The psyche is basically conservative - rather than changing its beliefs it prefers to bend perceptions to fit preconceptions. The resulting distortions can range from the relatively minor to full-blown psychosis. The potential for recovery from psychic disintegration of whatever degree and, beyond mere recovery, integration of the experience into expanded awareness is directly related to one's willingness to challenge the psyche's conservative bent. Acknowledging how little we actually know makes space for those parts of reality that, for better or worse, do not neatly fit our preconceived notions. Only as we are willing to examine and, if need be, change our beliefs do we learn from our failures to be as we had sought, the disasters that occur despite our best efforts to avoid them, and the successes that seem to come regardless of all our self-defeating behaviors. And when we are open to the possibility, we find that there is somewhere deep within ourselves, in the midst of all the confusion, vaguely distant, yet near and familiar, a powerful resource ready and able to help if we will only let it.

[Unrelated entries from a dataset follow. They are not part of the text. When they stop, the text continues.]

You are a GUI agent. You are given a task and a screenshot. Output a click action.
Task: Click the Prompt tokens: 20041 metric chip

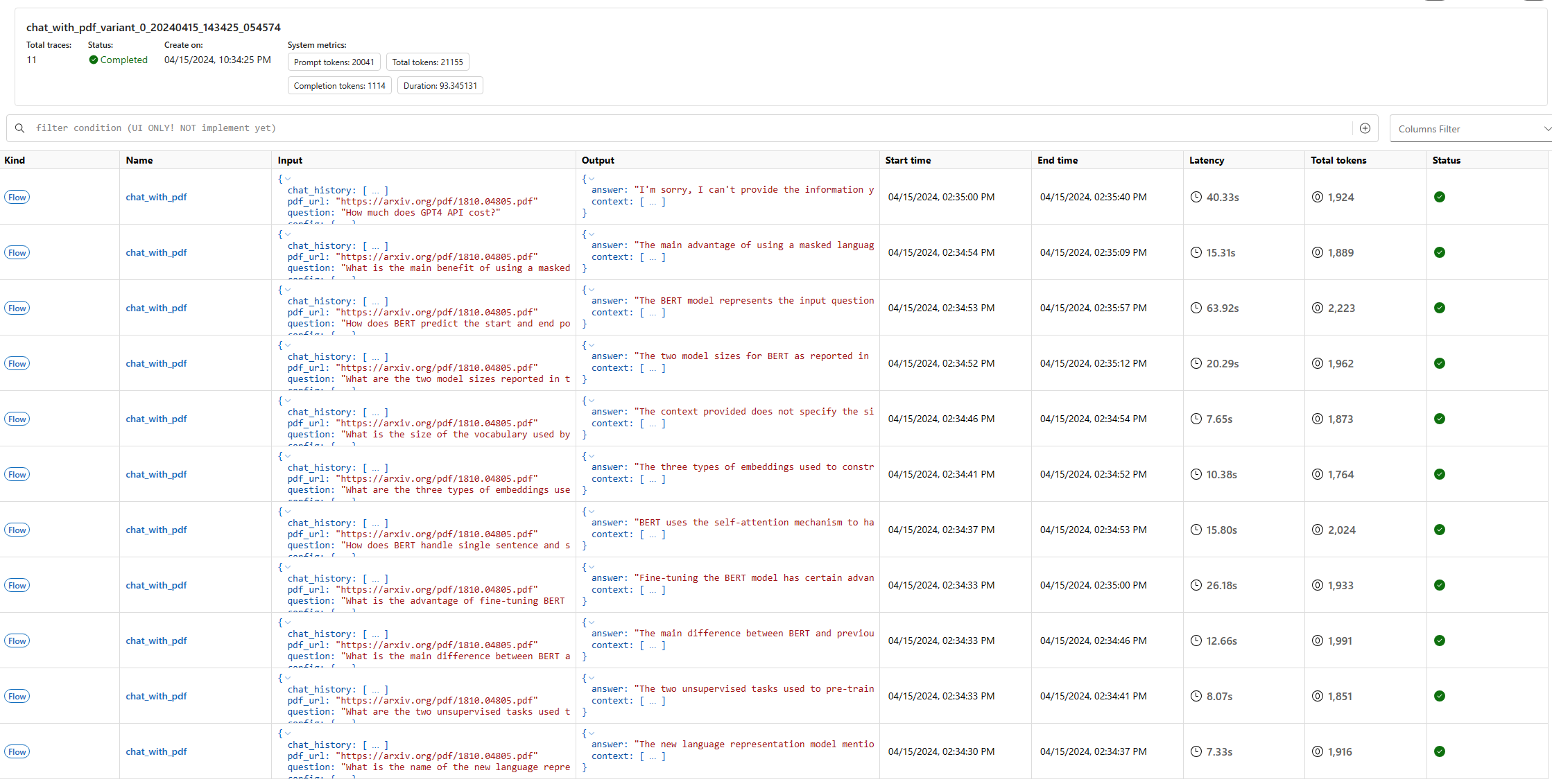tap(334, 62)
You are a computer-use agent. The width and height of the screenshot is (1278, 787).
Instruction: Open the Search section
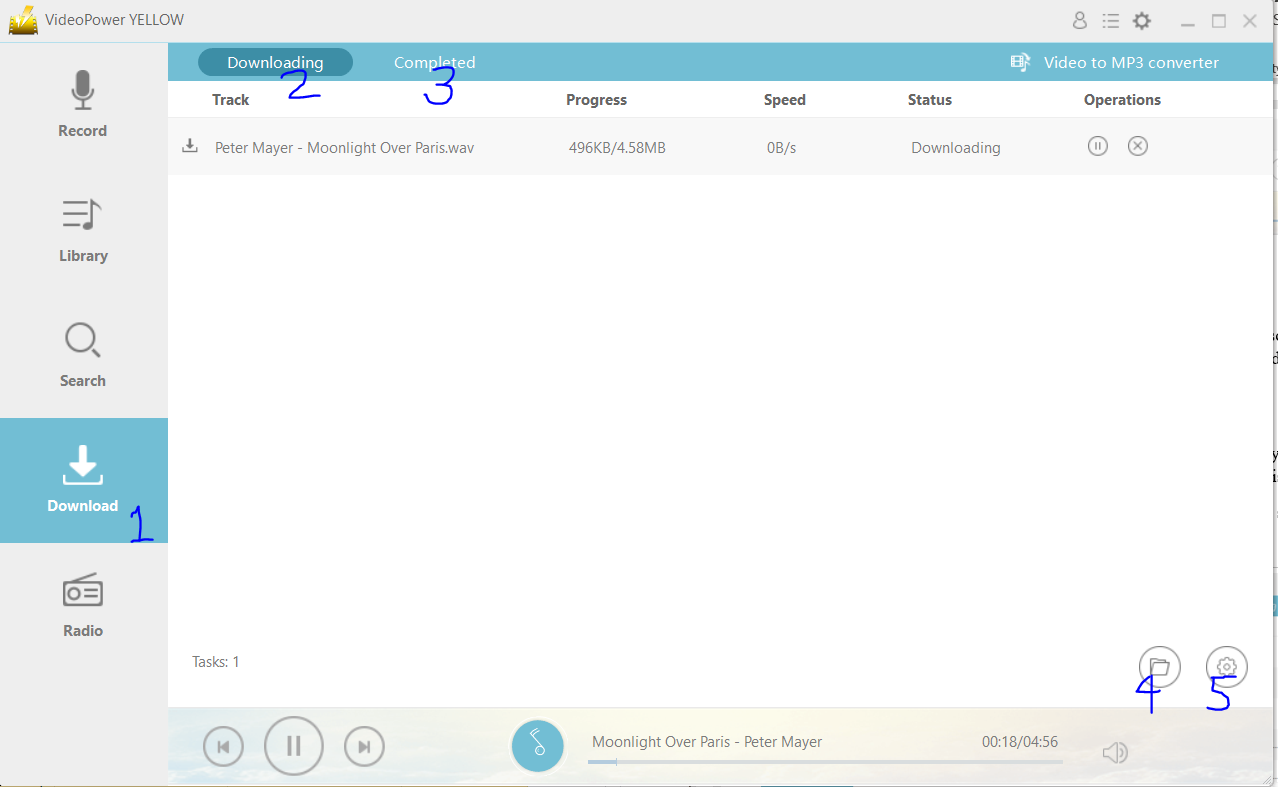click(x=83, y=353)
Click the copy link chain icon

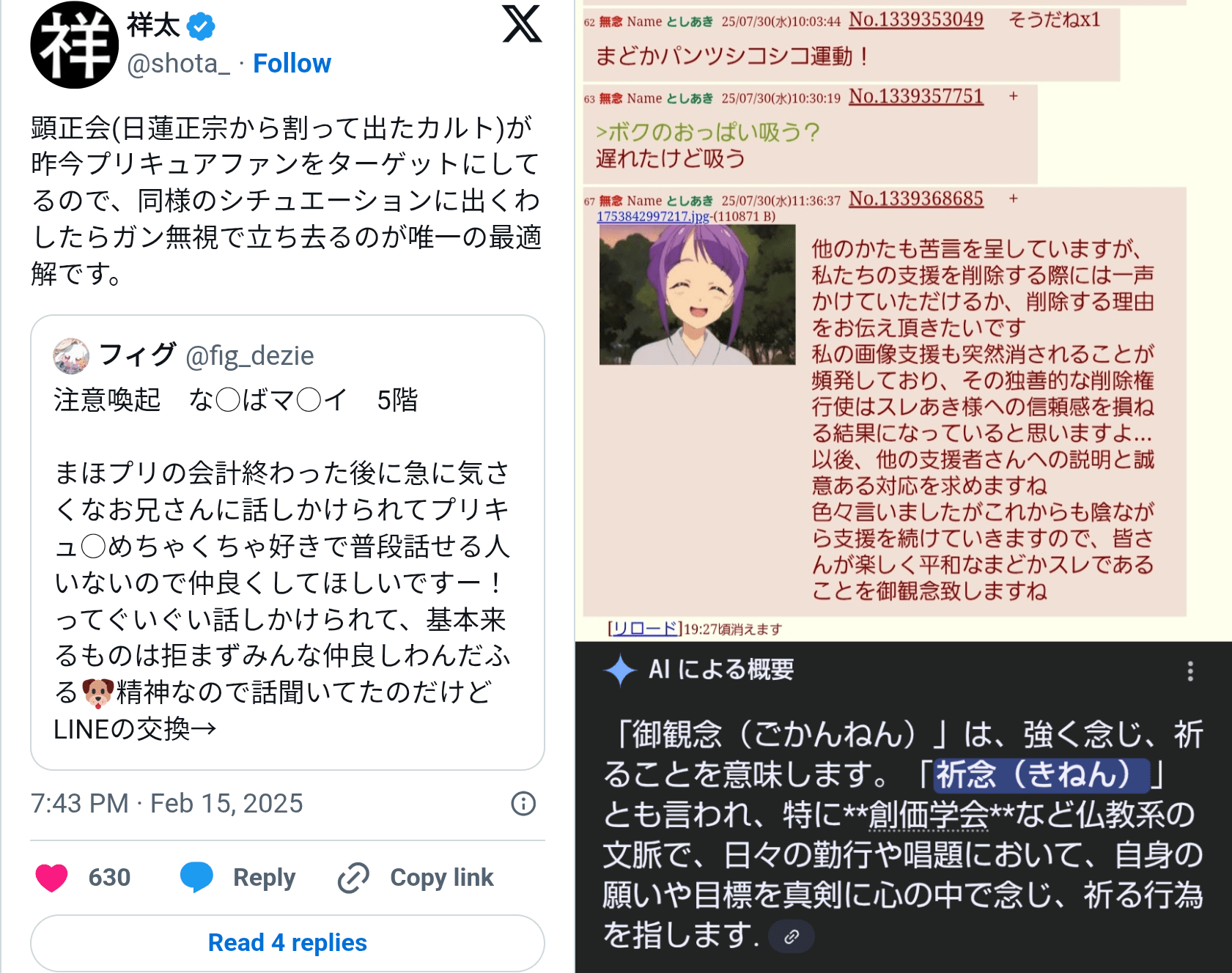[353, 877]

As he left the forest for parts unknown, the boy in the Grimms' tale seemed to be utterly alone, with no means whatsoever of directing his course in the world. But somewhere, hidden and perhaps even forgotten for the time being, he took with him the promise of Iron Hans' help should he ever need it. By the tale's end, all that belonged to Iron Hans, all of his immense strength, wealth, and wisdom, would be the boy's. But the process of internalization, the work of taking in and making our own what we value in others, is a lengthy one. The boy had a long, very hard road to go down before he could be a worthy heir to his mentor.
So far the boy's adventures had brought him nothing but trouble. In the course of only a few days, the royal child had been reduced to a homeless wanderer. He had managed to lose even the dubious privilege of living in the forest with a wild man. Totally alone in a world about which he knew nothing, the boy's future seemed anything but promising.
There are times in life when it is hard to avoid the belief that we have been condemned by some terrible fate to helplessly stumble along from one disaster to another. Lost and alone, there seems to be no way out of our hopeless situation and no one to whom we can turn for help. St. John of the Cross, a sixteenth century Spanish mystic whose own life had more than its share of darkness, coined the term, "dark night of the soul," to describe this sort of experience.
While the dark night of the soul experience can certainly be described as depression, it is not "just depression." At least it is not the sort of depression that readily yields to treatment based on the idea that such dark feelings result from cognitive errors that can be remedied through behavior modification techniques. Detailed objective examination, as is done in cognitive-behavioral psychotherapy, of habitual thought patterns and behaviors as reinforcers of depression can, in fact, be quite useful. But the difficult existential questions that well up from the dark depths of depression also demand and deserve recognition.